What is expected: Only the lines from the one containing "楽天市場店で購入 (222, 1677)" through the end of the entries should be returned, exactly as they are, with the pictures omitted.

Exercise data:

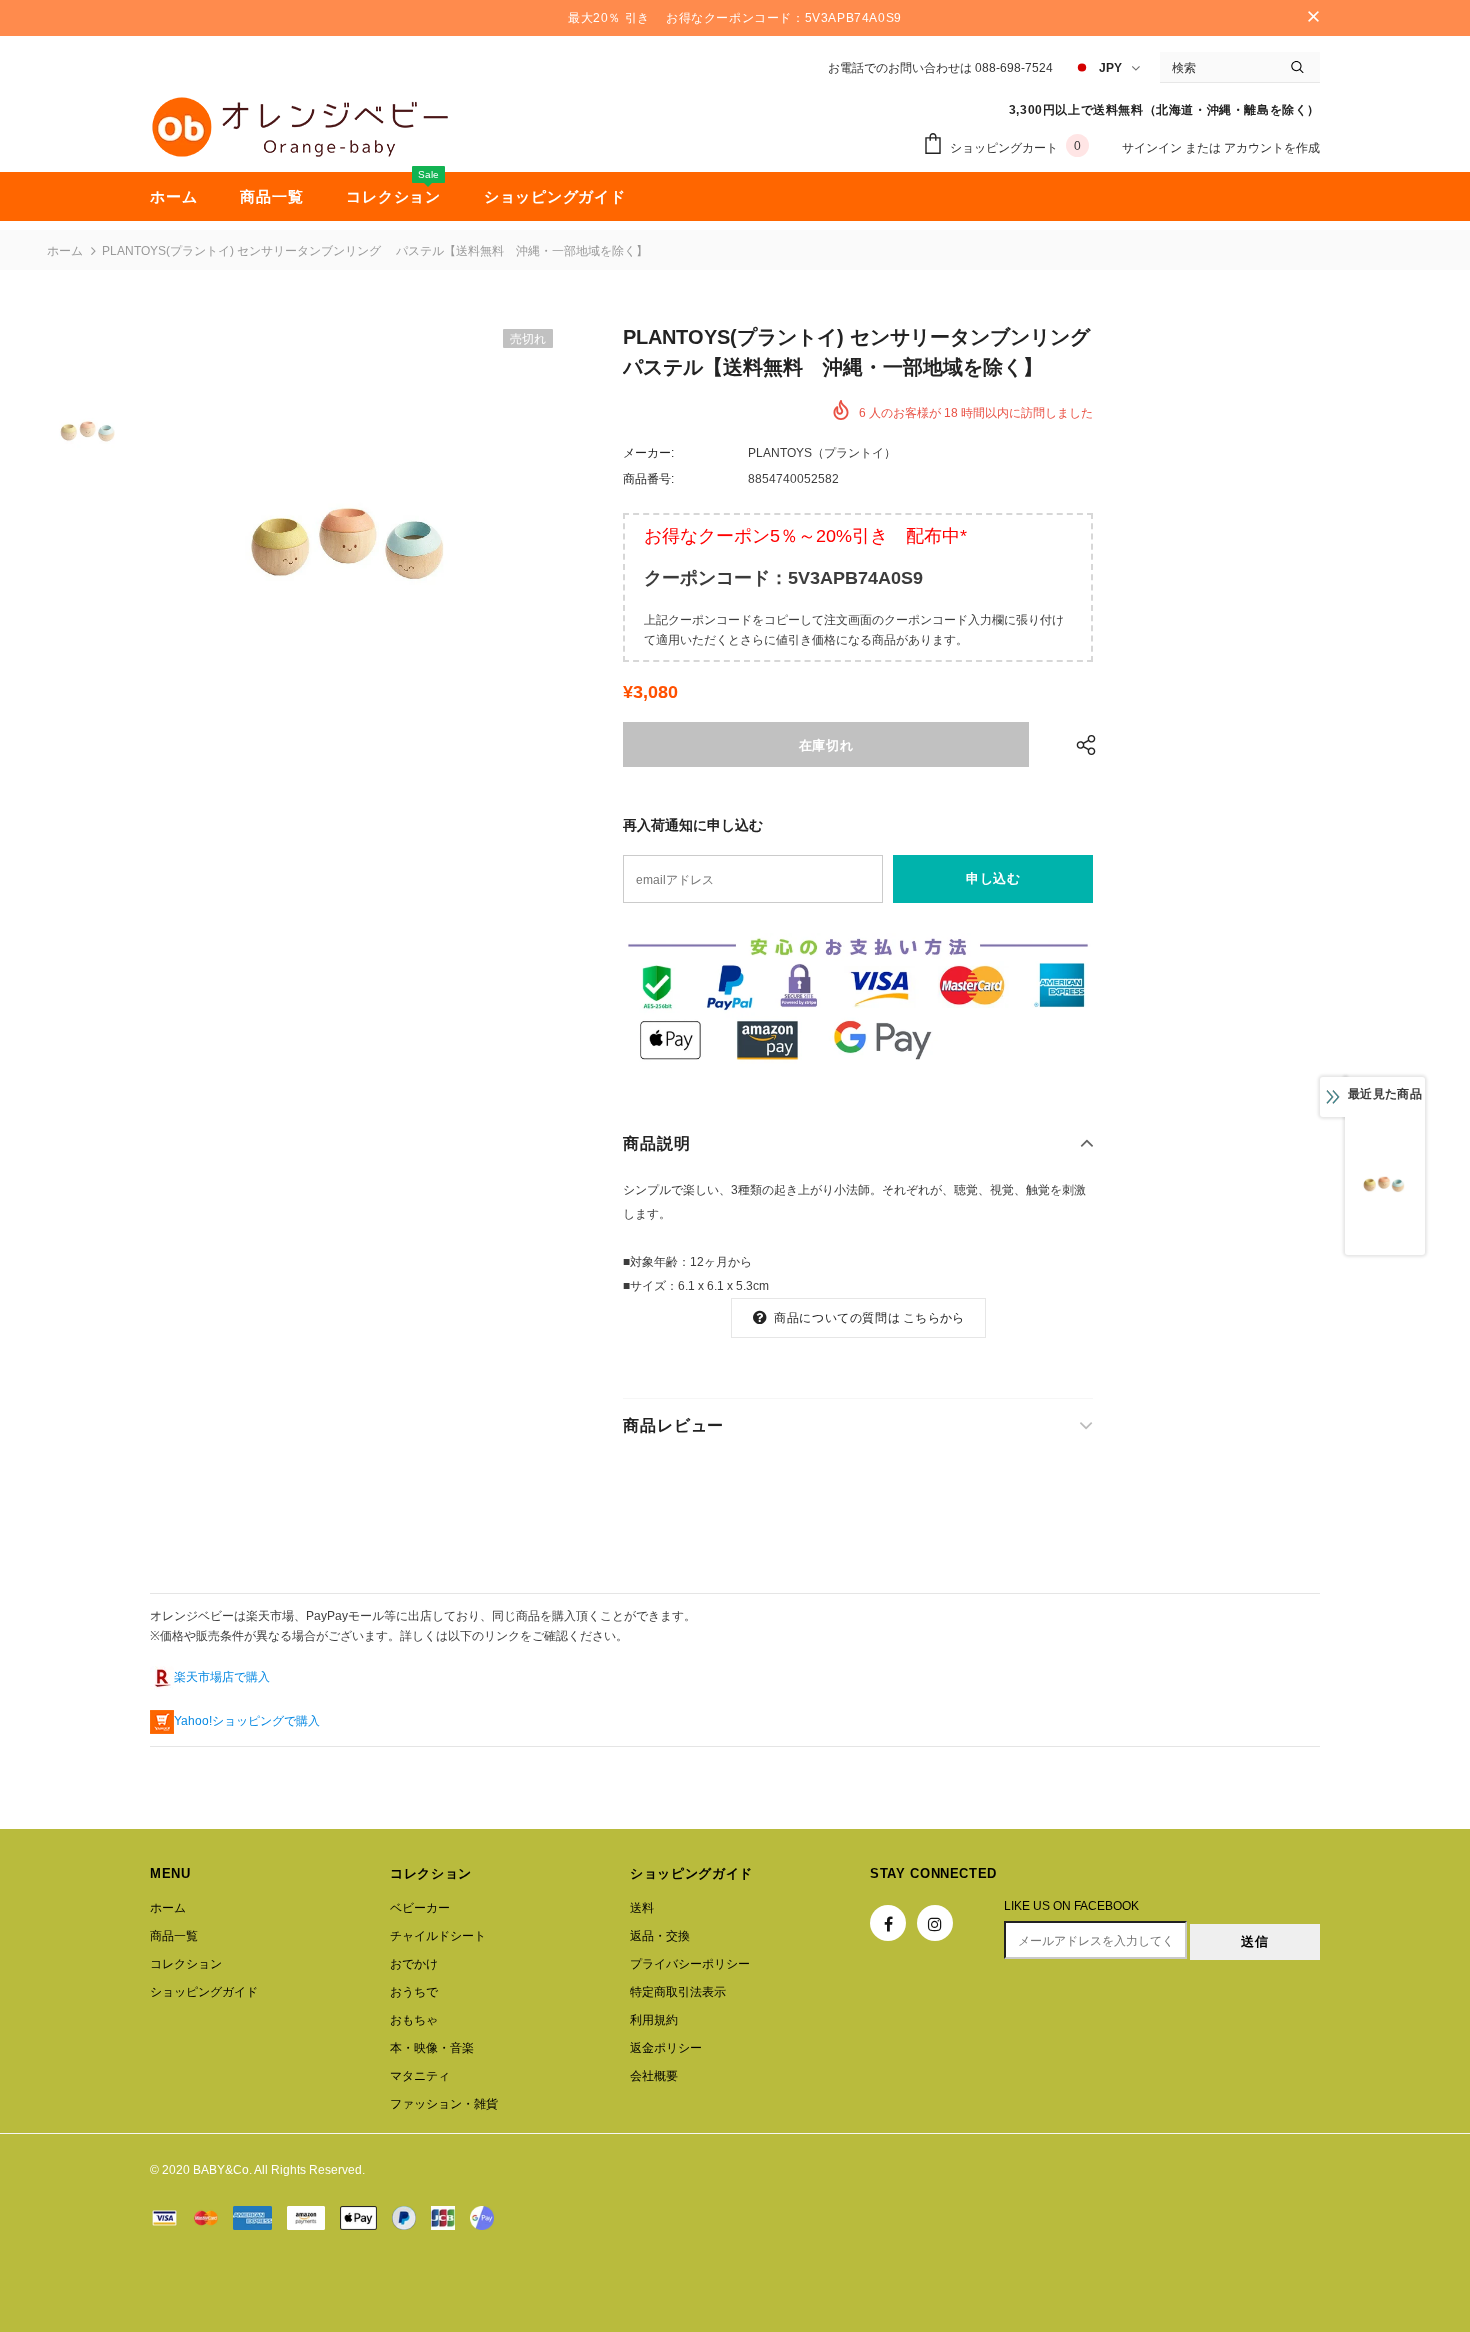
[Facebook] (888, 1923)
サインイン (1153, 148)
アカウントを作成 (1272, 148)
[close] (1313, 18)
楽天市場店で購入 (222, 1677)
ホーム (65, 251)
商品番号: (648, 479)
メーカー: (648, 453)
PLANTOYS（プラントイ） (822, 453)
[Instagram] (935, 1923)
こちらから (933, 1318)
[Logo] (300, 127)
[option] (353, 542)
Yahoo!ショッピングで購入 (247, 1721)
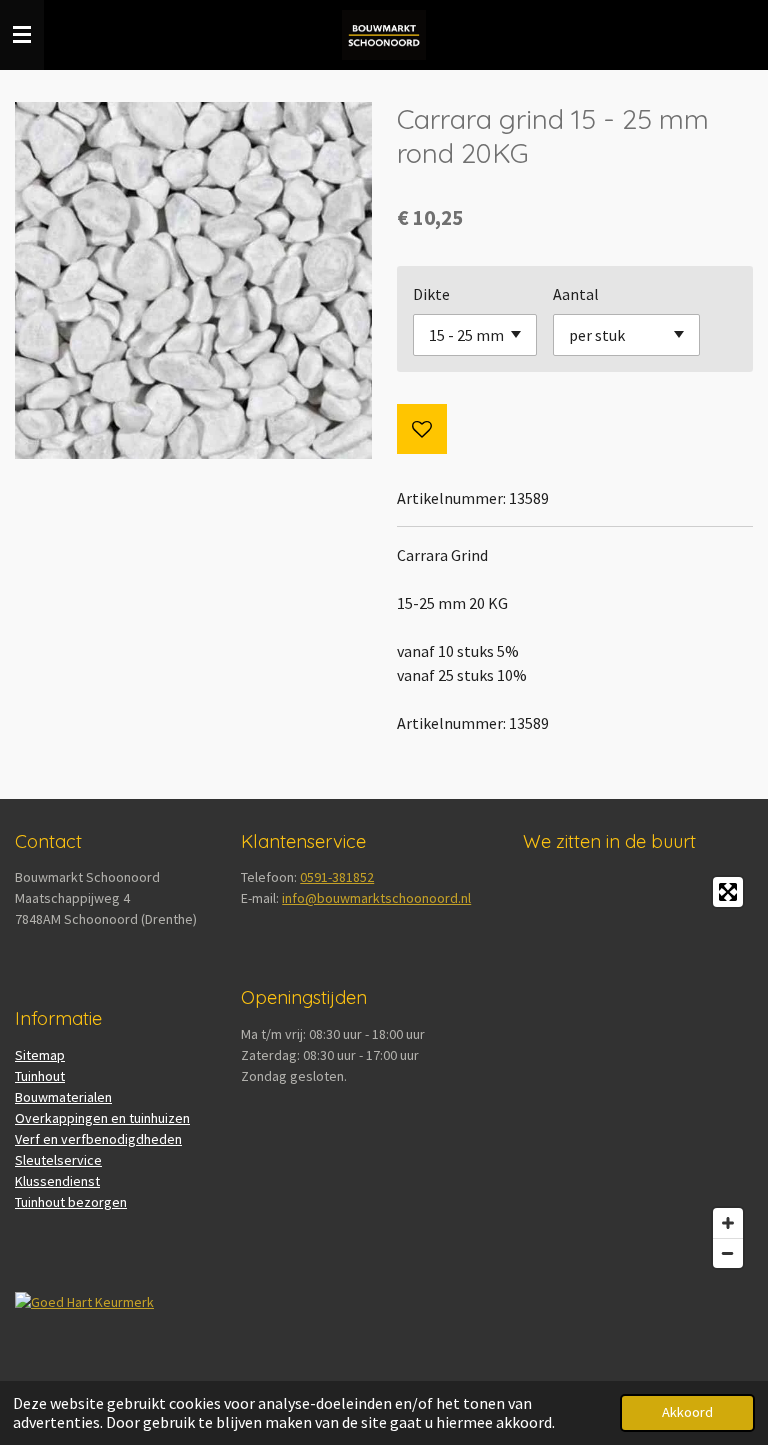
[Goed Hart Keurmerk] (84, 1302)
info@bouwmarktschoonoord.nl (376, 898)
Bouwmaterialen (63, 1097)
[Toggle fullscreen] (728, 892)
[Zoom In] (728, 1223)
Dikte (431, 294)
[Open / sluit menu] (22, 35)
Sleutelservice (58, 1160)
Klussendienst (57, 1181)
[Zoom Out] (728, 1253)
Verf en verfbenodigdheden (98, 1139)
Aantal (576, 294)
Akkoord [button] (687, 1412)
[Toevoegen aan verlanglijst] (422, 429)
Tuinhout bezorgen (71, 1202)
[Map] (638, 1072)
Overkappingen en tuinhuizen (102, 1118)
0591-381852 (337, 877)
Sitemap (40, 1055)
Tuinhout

Reply:
楽天市場店で購入 (222, 1677)
ホーム (65, 251)
商品番号: (648, 479)
メーカー: (648, 453)
PLANTOYS（プラントイ） (822, 453)
[Instagram] (935, 1923)
こちらから (933, 1318)
[Logo] (300, 127)
[option] (353, 542)
Yahoo!ショッピングで購入 (247, 1721)
[Goed Hart Keurmerk] (84, 1302)
info@bouwmarktschoonoord.nl (376, 898)
Bouwmaterialen (63, 1097)
[Toggle fullscreen] (728, 892)
[Zoom In] (728, 1223)
Dikte (431, 294)
[Open / sluit menu] (22, 35)
Sleutelservice (58, 1160)
Klussendienst (57, 1181)
[Zoom Out] (728, 1253)
Verf en verfbenodigdheden (98, 1139)
Aantal (576, 294)
Akkoord [button] (687, 1412)
[Toevoegen aan verlanglijst] (422, 429)
Tuinhout bezorgen (71, 1202)
[Map] (638, 1072)
Overkappingen en tuinhuizen (102, 1118)
0591-381852 (337, 877)
Sitemap (40, 1055)
Tuinhout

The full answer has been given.